The orange peel effect on vinyl records is caused by worn molds. Rather than having the proper mirror-like finish, the surface of the record will have what looks like an orange peel texture. This introduces noise into the record, particularly in the lower frequency range. It should be noted that with direct metal mastering (DMM) the master disc is cut on a copper-coated disc which can also have a minor "orange peel" effect on the disc itself. As this "orange peel" originates in the master rather than being introduced in the pressing stage, there is no ill-effect as there is no physical distortion of the groove.

While all vinyl records are pressed from metal discs known as 'stampers', a technique known as lathe-cutting is used to create the original discs. A lathe is used to cut microgrooves into an aluminum disc coated with nitro-cellulose lacquer. This lacquer disc is then electroplated with nickel to form a negative known as a 'master' disc, which has a protrusion rather than a groove. The lacquer disc is destroyed when the nickel impression is separated. This master disc is then electroplated with nickel to form a positive disc known as a 'mother'. Many mothers can be grown from a single master before the master deteriorates beyond use. In their own turn the mothers are nickel plated to produce more negative discs known as 'stampers'. Again a single mother can grow many stampers before they deteriorate beyond use. It is these stampers that are then used to mold the final vinyl discs.[32] In this way several million vinyl discs can be produced from a single lacquer original. For production of discs where a relatively small quantity is required, the first nickel negative grown from the lacquer original can be used as a stamper. Production by this latter process (known as the 'one-step-process') is limited to a few hundred vinyl discs or more if the stamper holds out and the quality of the vinyl is high.

Vinyl records do not break easily, but the soft material is easily scratched. Vinyl readily acquires a static charge, attracting dust that is difficult to remove completely. Dust and scratches cause audio clicks and pops. In extreme cases, they can cause the needle to skip over a series of grooves, or worse yet, cause the needle to skip backwards, creating a "locked groove" that repeats over and over. Locked grooves were not uncommon and were even heard occasionally in broadcasts.
Vinyl records can be warped by heat, improper storage, or manufacturing defects such as excessively tight plastic shrinkwrap on the album cover. A small degree of warp was common, and allowing for it was part of the art of turntable and tonearm design. "Wow" (once-per-revolution pitch variation) could result from warp, or from a spindle hole that was not precisely centered. Standard practice for LPs, which were more expensive than singles, was to include the LP in a plastic lined inner cover. This, if placed within the outer cardboard cover so that the opening was entirely within the outer cover, was said to reduce ingress of dust onto the record surface. Singles, with rare exceptions, had simple paper covers with no inner cover.

There is controversy about the relative quality of CD sound and LP sound when the latter is heard under the very best conditions (see Analog vs.
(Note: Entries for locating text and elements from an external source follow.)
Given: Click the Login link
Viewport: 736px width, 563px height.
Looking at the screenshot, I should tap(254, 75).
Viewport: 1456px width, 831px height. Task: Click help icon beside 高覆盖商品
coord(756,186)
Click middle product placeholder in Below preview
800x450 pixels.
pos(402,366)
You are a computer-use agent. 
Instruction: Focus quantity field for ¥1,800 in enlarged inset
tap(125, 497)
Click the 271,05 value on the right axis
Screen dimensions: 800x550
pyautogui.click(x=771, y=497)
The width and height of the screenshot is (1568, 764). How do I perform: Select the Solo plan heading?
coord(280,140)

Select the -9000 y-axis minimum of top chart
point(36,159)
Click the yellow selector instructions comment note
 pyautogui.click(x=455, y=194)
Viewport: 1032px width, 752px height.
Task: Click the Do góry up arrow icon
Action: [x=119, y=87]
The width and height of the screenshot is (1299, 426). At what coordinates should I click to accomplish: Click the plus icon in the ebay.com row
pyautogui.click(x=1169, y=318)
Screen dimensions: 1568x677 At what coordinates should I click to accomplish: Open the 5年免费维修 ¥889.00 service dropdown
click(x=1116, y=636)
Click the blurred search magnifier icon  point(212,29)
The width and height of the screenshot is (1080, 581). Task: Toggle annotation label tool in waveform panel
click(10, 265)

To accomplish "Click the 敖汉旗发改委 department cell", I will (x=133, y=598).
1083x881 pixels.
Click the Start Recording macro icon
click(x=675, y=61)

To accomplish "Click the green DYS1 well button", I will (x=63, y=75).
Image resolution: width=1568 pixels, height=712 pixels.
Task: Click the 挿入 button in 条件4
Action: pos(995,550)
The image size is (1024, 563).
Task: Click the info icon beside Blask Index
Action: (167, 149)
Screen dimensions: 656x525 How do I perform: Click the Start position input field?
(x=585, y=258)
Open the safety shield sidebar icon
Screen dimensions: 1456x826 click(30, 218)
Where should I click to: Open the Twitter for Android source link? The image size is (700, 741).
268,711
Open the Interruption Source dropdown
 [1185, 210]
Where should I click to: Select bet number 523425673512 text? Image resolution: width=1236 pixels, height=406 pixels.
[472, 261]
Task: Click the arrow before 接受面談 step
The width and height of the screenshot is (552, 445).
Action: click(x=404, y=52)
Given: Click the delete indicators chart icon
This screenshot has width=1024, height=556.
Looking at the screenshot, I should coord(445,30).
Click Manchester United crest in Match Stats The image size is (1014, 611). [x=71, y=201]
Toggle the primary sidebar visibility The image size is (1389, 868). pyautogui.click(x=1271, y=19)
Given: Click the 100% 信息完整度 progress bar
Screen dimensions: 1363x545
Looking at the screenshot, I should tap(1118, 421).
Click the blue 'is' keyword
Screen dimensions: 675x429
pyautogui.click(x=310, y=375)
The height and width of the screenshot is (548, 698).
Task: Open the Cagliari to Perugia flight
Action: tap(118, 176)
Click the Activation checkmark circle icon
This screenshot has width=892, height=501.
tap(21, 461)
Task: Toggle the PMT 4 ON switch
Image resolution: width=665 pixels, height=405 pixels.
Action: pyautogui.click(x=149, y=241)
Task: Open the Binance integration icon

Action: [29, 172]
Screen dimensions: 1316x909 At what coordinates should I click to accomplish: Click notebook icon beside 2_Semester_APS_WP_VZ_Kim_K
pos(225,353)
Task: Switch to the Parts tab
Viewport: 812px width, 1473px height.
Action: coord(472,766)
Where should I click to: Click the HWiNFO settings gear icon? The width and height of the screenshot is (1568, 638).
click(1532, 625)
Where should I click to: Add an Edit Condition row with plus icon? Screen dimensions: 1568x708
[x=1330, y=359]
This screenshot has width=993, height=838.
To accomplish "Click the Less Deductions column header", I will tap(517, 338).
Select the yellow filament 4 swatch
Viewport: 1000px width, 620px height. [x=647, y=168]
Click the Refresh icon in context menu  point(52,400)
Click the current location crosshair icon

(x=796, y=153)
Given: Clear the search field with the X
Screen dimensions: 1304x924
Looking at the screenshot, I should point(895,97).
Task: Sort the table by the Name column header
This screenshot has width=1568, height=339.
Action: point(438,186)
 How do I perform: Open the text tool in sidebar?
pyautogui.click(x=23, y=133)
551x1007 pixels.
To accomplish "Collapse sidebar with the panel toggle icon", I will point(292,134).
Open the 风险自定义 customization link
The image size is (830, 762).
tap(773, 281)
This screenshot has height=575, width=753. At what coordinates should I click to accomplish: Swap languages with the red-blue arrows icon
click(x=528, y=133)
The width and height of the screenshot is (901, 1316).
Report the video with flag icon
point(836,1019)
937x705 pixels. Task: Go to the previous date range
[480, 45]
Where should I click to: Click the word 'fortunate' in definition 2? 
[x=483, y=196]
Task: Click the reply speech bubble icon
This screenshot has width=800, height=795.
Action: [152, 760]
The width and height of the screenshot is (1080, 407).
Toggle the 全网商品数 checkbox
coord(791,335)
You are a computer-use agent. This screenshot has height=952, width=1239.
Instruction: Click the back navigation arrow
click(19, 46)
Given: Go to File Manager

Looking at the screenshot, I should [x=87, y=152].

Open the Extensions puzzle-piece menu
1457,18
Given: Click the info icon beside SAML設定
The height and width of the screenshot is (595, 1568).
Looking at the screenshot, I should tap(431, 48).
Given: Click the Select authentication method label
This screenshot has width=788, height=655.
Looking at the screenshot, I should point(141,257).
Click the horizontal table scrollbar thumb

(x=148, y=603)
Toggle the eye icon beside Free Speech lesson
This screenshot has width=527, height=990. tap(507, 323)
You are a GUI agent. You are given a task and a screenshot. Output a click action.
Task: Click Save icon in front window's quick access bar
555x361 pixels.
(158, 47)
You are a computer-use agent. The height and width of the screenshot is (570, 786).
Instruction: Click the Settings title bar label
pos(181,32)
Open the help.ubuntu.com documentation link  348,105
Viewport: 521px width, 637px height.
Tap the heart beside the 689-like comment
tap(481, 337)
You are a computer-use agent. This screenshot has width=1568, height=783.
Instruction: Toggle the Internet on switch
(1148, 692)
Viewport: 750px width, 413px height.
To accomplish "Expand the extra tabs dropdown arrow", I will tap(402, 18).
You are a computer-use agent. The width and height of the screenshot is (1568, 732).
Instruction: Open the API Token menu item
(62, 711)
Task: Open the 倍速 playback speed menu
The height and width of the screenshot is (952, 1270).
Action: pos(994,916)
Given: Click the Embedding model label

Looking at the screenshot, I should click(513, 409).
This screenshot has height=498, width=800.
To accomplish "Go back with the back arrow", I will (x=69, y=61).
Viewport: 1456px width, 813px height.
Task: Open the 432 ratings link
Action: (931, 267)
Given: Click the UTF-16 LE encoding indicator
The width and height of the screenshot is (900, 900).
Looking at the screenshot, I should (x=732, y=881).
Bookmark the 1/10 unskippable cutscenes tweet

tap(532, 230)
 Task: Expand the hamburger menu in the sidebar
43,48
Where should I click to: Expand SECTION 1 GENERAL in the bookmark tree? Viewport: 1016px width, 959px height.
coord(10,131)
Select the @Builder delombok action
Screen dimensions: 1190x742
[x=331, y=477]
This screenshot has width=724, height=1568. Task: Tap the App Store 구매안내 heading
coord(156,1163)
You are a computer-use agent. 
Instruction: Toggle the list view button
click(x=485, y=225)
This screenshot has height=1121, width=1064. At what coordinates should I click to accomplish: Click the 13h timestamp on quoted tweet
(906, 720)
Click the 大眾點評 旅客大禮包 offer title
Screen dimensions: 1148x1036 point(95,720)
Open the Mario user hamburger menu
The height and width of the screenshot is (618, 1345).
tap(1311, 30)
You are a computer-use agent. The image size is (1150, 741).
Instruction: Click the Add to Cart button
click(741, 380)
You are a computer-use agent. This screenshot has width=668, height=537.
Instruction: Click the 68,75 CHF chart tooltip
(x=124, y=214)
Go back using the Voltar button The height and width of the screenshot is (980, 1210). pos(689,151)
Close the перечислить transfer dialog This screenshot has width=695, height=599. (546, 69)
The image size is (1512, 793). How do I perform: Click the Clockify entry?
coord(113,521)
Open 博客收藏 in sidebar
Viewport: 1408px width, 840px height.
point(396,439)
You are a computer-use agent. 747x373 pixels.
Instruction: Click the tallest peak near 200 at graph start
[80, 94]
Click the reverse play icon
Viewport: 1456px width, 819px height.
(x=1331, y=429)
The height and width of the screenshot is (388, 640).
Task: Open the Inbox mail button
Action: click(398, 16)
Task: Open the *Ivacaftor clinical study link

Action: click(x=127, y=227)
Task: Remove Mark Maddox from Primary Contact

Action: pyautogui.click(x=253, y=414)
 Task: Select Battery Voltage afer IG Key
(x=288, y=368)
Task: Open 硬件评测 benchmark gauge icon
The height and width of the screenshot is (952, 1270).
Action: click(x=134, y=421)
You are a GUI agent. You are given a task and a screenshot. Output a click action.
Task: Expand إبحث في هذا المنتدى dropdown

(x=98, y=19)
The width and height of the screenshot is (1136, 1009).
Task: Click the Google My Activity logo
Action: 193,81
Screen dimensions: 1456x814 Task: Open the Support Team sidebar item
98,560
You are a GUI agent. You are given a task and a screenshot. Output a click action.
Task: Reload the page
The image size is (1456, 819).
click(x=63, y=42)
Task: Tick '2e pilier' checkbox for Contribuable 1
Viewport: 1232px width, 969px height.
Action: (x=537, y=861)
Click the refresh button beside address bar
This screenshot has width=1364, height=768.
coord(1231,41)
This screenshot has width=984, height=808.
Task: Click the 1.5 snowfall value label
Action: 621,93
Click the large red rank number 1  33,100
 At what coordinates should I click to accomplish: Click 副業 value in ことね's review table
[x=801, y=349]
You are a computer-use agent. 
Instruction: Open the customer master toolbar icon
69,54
Digital sound argument).

A further limitation of the record is that with a constant rotational speed, the quality of the sound may differ across the width of the record because the inner groove modulations are more compressed than those of the outer tracks. The result is that inner tracks have distortion that can be noticeable at higher recording levels.
7-inch singles were typically poorer quality for a variety of the reasons mentioned above, and in the 1970s the 12-inch single (sometimes referred to as a "doughnut"), manufactured at both 33⅓ and 45 rpm, became popular for DJ use and for fans and collectors.

Another problem arises because of the geometry of the tonearm. Master recordings are cut on a recording lathe where a sapphire stylus moves radially across the blank, suspended on a straight track and driven by a lead screw. Most turntables use a pivoting tonearm, introducing side forces and pitch and azimuth errors, and thus distortion in the playback signal. Various mechanisms were devised in attempts to compensate, with varying degrees of success.